外国での気分を述懐する

昨日まで読んでいた「保田龍門・保田春彦 往復書簡1958ー1965」(武蔵野美術大学出版局)は、自分に創作の原点を思い起こさせるのに充分な説得力があって、書簡ひとつひとつのやりとりにリアルな重さを感じずにはいられませんでした。1980年代、私もオーストリアの首都ウィーンで小さな彫刻や日本の墨によるドローイングを試みていました。何点か作品が売れたこともありましたが、生活費を稼ぐため観光ガイドや日本食料品店の棚卸しのアルバイトをやっていました。本書で描かれている保田春彦先生の生活実態と似た自分がいて、何か鬱々とした気分の中で、自分のオリジナルを探し求めていました。
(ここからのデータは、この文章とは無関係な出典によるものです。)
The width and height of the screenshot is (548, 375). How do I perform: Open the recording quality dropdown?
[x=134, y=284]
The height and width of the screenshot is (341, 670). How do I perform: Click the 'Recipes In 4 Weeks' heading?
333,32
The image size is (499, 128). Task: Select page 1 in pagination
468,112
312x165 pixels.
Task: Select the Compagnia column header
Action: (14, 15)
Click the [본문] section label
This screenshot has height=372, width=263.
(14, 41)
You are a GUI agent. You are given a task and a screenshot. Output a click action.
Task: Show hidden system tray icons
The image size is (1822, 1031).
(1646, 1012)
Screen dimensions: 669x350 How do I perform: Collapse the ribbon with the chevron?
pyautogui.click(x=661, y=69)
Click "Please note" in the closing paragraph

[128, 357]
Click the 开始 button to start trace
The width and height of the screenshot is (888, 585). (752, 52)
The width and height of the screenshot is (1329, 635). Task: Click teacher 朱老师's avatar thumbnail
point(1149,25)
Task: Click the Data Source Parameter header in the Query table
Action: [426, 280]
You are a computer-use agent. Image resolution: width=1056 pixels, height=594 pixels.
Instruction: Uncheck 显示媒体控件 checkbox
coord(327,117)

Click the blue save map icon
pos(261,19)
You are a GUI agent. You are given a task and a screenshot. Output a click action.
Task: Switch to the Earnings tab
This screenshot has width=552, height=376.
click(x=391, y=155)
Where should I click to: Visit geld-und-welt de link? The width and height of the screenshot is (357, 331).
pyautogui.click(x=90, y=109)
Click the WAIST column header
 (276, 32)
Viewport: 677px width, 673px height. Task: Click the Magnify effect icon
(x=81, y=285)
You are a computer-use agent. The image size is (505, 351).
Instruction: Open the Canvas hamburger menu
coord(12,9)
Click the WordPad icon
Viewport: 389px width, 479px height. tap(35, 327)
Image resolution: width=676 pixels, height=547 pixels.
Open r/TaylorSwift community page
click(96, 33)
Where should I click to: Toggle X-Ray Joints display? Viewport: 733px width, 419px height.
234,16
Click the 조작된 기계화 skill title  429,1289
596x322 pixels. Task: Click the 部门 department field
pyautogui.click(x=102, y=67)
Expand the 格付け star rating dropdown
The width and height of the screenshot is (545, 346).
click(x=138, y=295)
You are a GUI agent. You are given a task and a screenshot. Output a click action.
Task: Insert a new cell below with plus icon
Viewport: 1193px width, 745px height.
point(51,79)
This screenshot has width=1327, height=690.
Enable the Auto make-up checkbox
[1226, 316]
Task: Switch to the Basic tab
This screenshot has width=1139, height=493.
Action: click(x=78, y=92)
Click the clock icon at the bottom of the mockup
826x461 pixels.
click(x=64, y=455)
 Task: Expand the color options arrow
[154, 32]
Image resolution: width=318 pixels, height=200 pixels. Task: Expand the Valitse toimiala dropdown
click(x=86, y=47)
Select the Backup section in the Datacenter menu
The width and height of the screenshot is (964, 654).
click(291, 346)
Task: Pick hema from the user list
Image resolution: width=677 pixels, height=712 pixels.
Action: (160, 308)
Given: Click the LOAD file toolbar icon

ニーズのないモノを作っていることに自己生存価値を問うことも屡々ありました。ただ保田先生のように、同業で視野の広い親の存在が自分にはなかったので、本書を読むと雲上の羨望がつき纏いますが、これとて自分には独歩の気儘さがあって、多少の遠回りはしたけれども現在も彫刻を作り続けているのは幸いとしか言いようがありません。外国での自分の生活は人に恥ずかしくて言えるものではなく、アルバイトがない時は、学校へも行かず散歩ばかりしていました。そういう意味では保田先生は家族を抱えて、時間を見つけては彫刻に打ち込む姿勢があって尊敬に値します。自分は異文化気分の怠惰な中で、それでも今日に繋がる創作の糸口を見つけ、カタチの熟成があったことが今でも信じられないほどです。若い頃は漠然と暇を貪り、今は二足の草鞋生活で多忙を極めています。それが運命だったのかと今更になって思うこの頃です。